Best Of :: Sports & Recreation
When you think of horses in Los Angeles, you're likely to conjure images of towns at the far reaches of the San Fernando Valley or stables attached to multimillion-dollar homes overlooking the ocean at Rancho Palos Verdes. But you'll also find these majestic animals just off the Metro Blue Line in Compton. Mayisha Akbar moved to Richland Farms, a little-known rural enclave in Compton, in 1988 and bought a few horses for her three kids. Soon she had a full-fledged ranch that's home to Compton Jr. Posse, a nonprofit organization (motto: "Keep kids on horses and off the streets") where inner-city children learn equestrian lessons of all sorts — and some life lessons, too.
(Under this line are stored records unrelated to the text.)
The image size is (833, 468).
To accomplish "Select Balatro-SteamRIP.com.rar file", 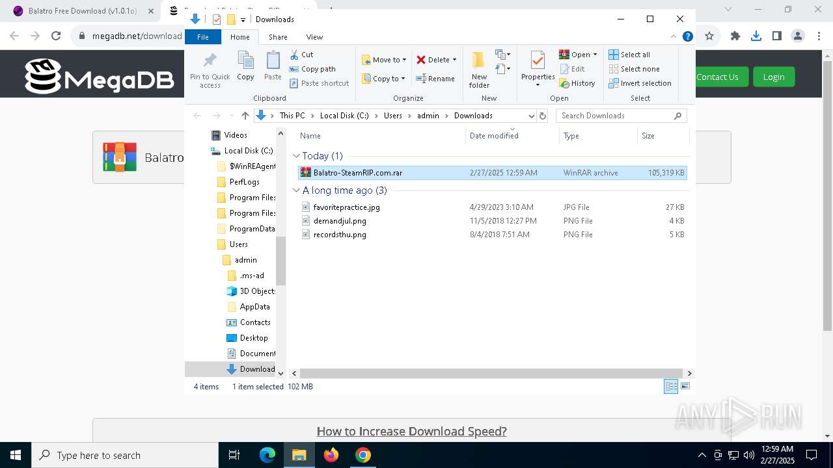I will (358, 173).
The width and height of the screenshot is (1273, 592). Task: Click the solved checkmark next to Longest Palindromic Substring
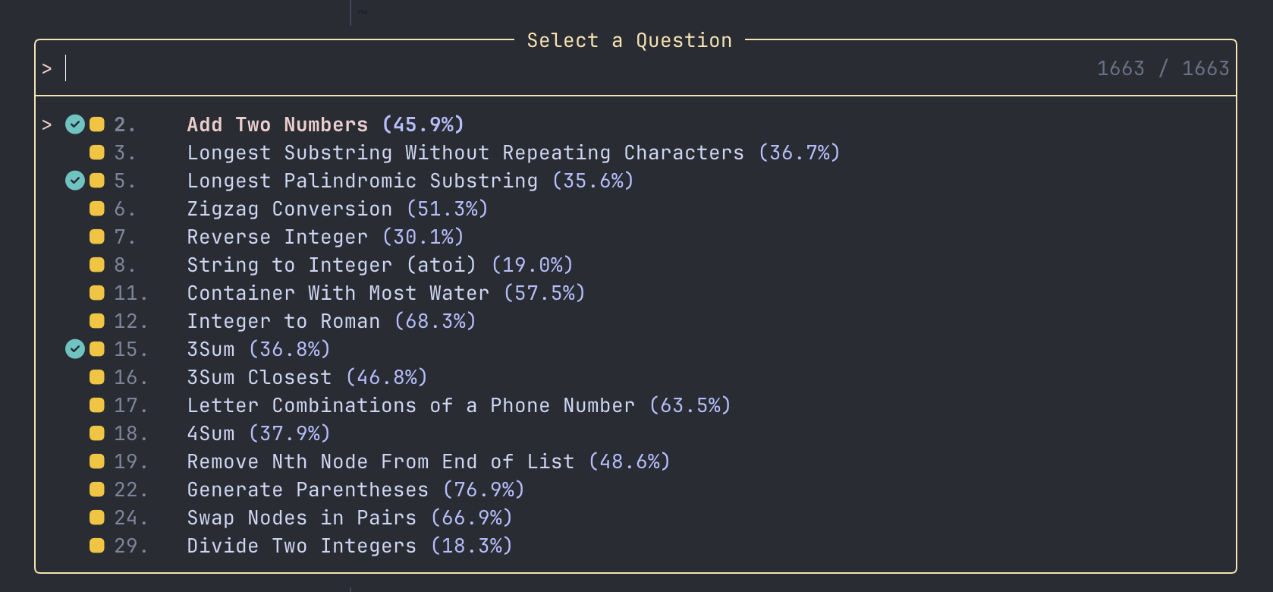[75, 181]
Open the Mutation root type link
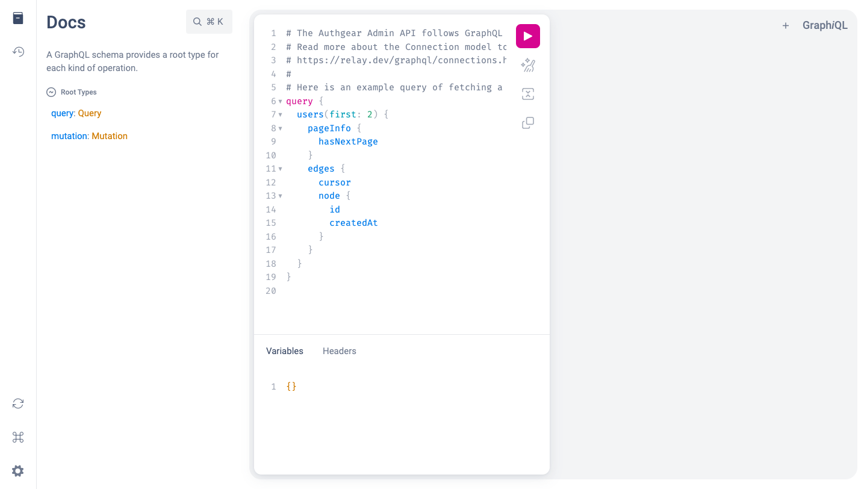 click(109, 136)
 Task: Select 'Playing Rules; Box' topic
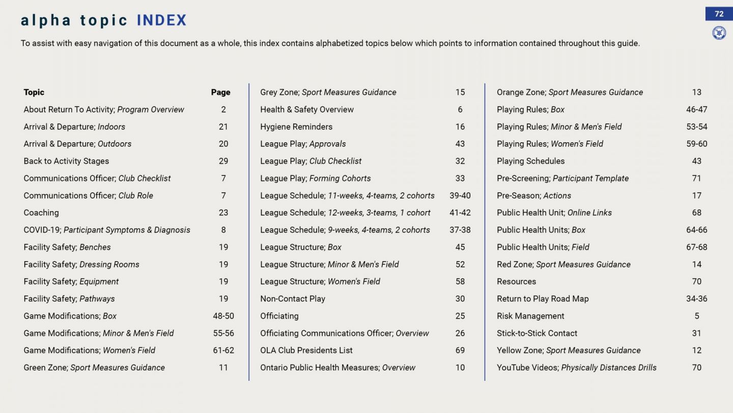[530, 110]
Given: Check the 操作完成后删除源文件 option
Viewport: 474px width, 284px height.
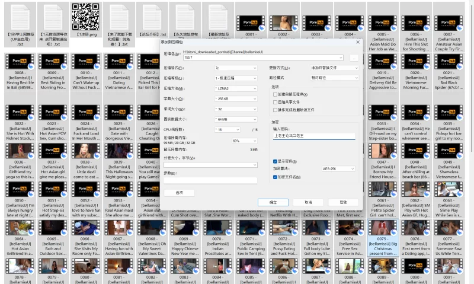Looking at the screenshot, I should click(274, 110).
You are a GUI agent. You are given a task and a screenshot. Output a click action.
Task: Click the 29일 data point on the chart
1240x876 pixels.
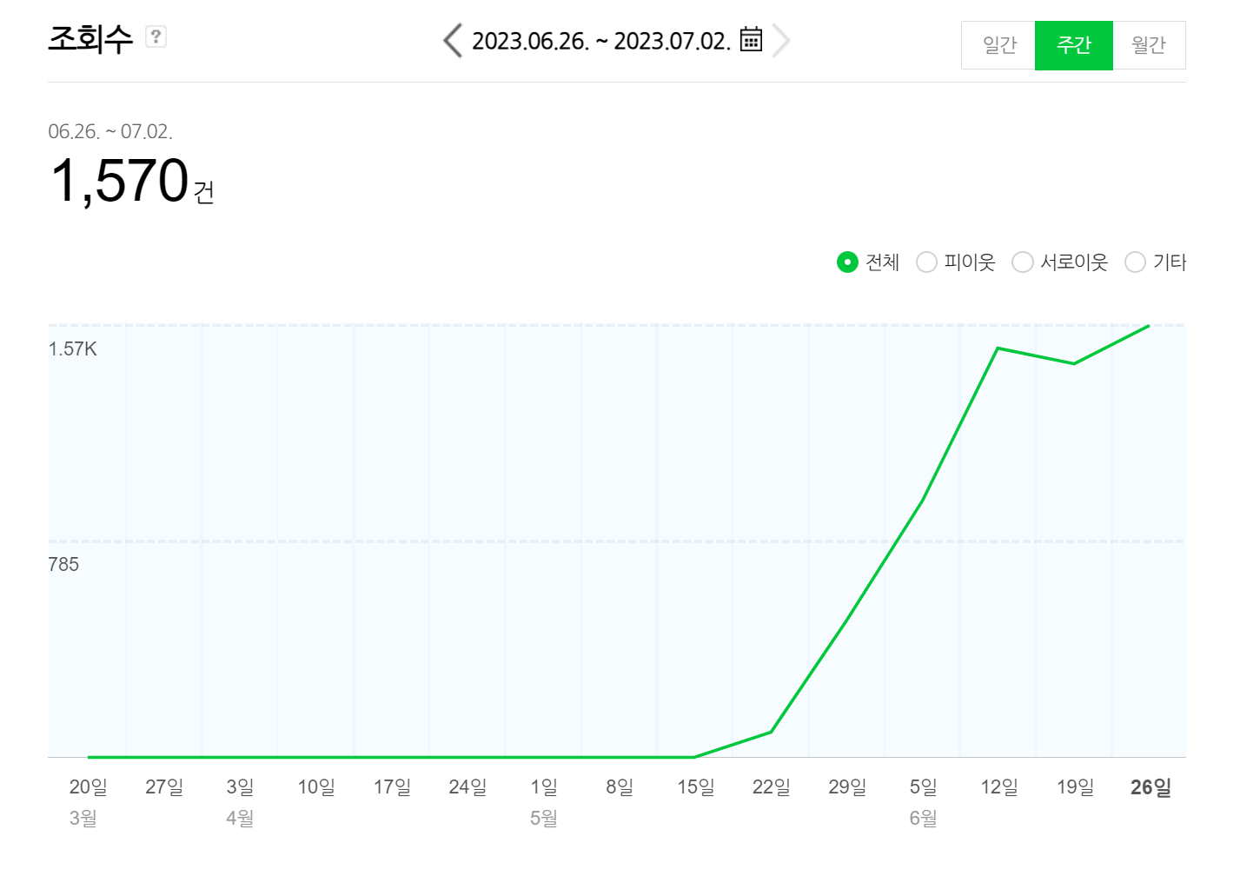coord(846,621)
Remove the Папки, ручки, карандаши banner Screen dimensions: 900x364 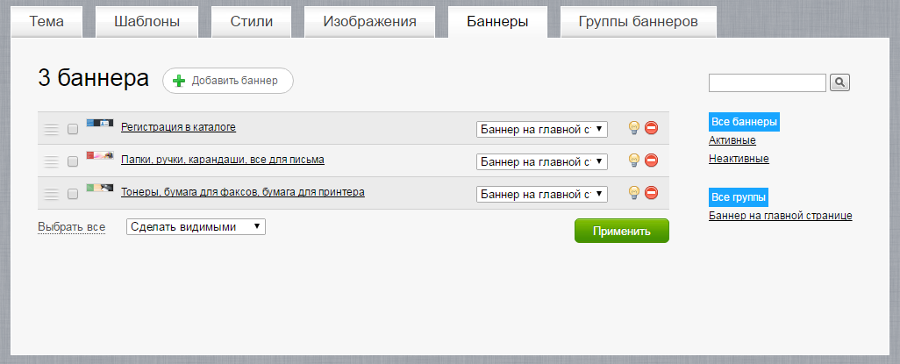coord(651,161)
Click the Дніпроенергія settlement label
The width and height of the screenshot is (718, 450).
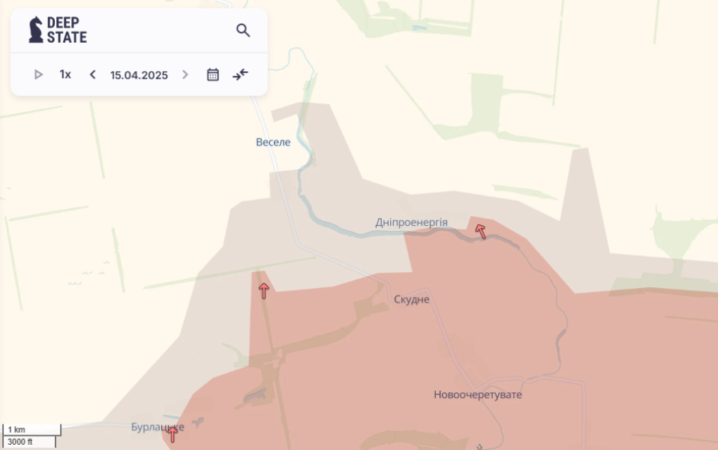[x=411, y=223]
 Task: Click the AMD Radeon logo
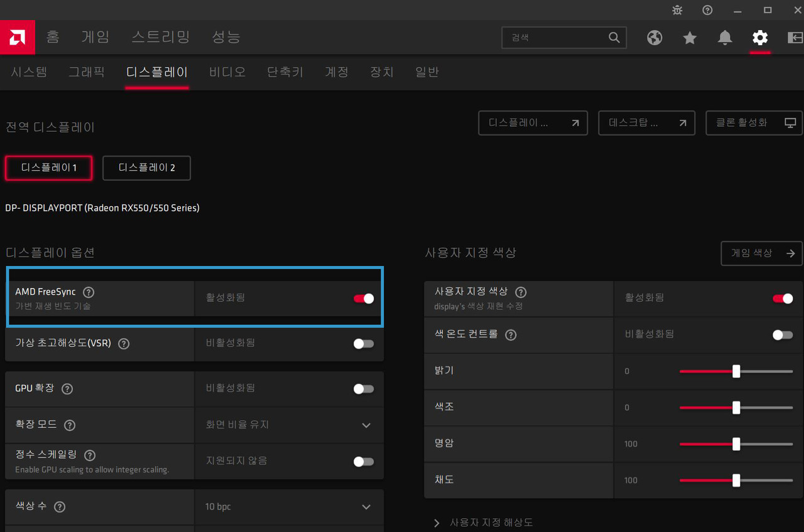[17, 37]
The posse now has been around for three decades, and its camp and field-trip programs cover everything from animal anatomy to college prep. Thousands of kids have benefited from Compton Jr. Posse — and thousands of stereotypes about equestrians have been broken.
Navigating Los Angeles often can feel as if you're in a labyrinth of the mind-numbing sort. But the actual labyrinth behind a Beaux Arts palace on West Adams Boulevard's mansion row is the kind that helps to quiet the surrounding chaos. Follow the stone-carved path to the center and out again, and you'll have the rare opportunity to travel quietly into your head — and to reach your destination without the distraction of calculating a left on red or the aggravation of a laggard who won't let you merge. The entire compound, known as Peace Awareness Labyrinth & Gardens and maintained by the nonprofit Movement of Spiritual Inner Awareness, is a magical and mysterious place to spend the afternoon. Reservations and a brief tour are required, but entry is free — and a blissful, uncrowded setting is guaranteed. The lush, cascading gardens and the home's architecture bring to mind a Tuscan villa, which is fitting: The 100-year-old home was commissioned by an Italian immigrant who built California's largest winery.
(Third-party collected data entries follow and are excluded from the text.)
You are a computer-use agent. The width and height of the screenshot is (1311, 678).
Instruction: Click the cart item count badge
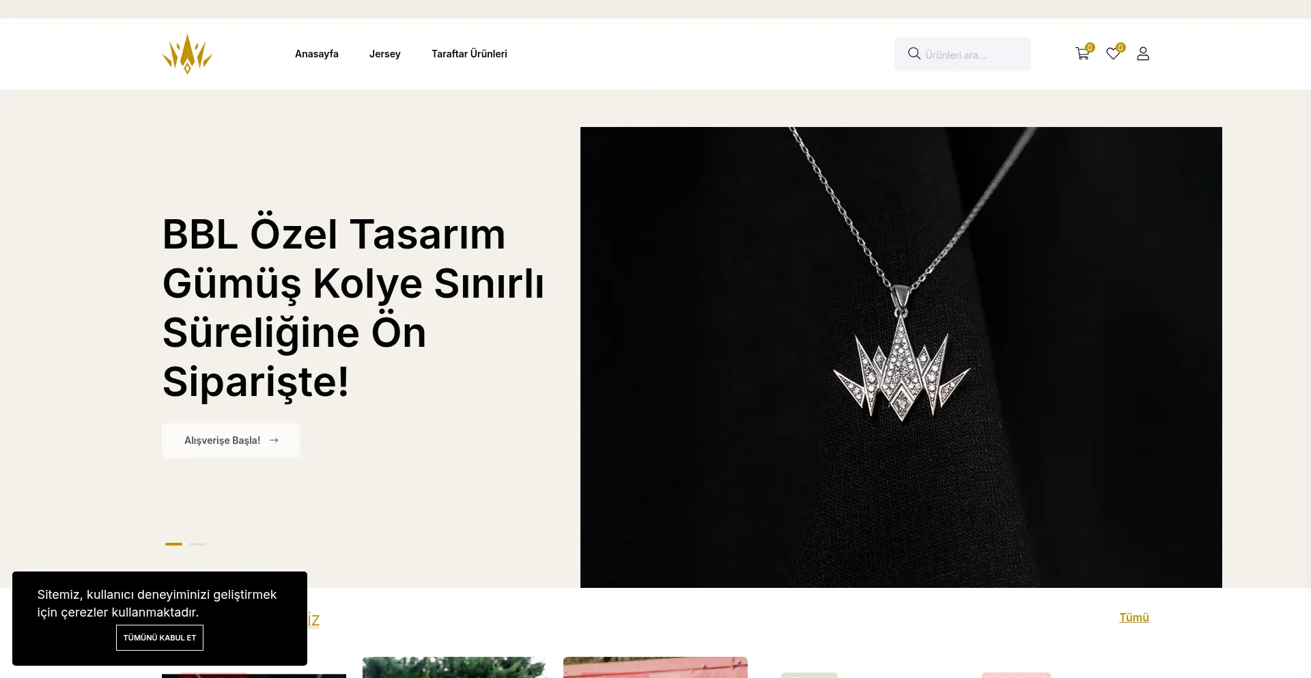(1090, 48)
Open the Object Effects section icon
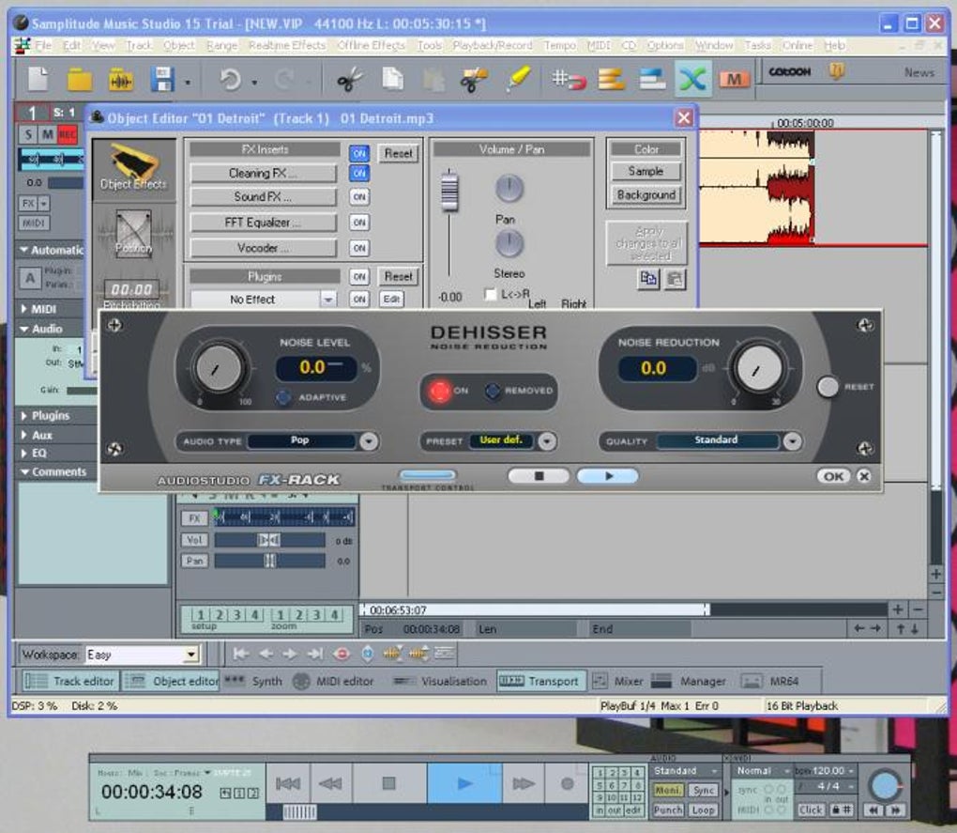 [133, 167]
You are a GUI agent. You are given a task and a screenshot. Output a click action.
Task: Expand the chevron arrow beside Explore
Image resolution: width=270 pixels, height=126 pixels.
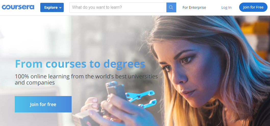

Cruising along windy roads in the Santa Monica Mountains, there's a palette of green scrub brush and dusty earth. Then on a stretch of road between Calabasas and Malibu, a gleaming white building seems to emerge from the landscape, flaunting sculptures of fantastical creatures and deities that wouldn't be out of place at the top of Daenerys Targaryen's wedding cake. It's the Malibu Hindu Temple, which is dedicated to Venkateswara, a form of the Hindu god Vishnu. Built in 1981, the building glows as if it was built yesterday. It's a peaceful oasis away just a short drive from L.A. On a recent visit, a man came over as we removed our shoes, and he walked us around the temple, introducing the various gods and deities ensconced in the walls. He led us to the main hall, where a family was performing a ritual, leaving offerings and money at the foot of a statue. We had been there only 15 minutes, and they invited us into their family, chanting in front of the flower-adorned altar. It's this welcoming nature that makes the temple not just a eye-catching monument but the nexus of ever-welcoming community.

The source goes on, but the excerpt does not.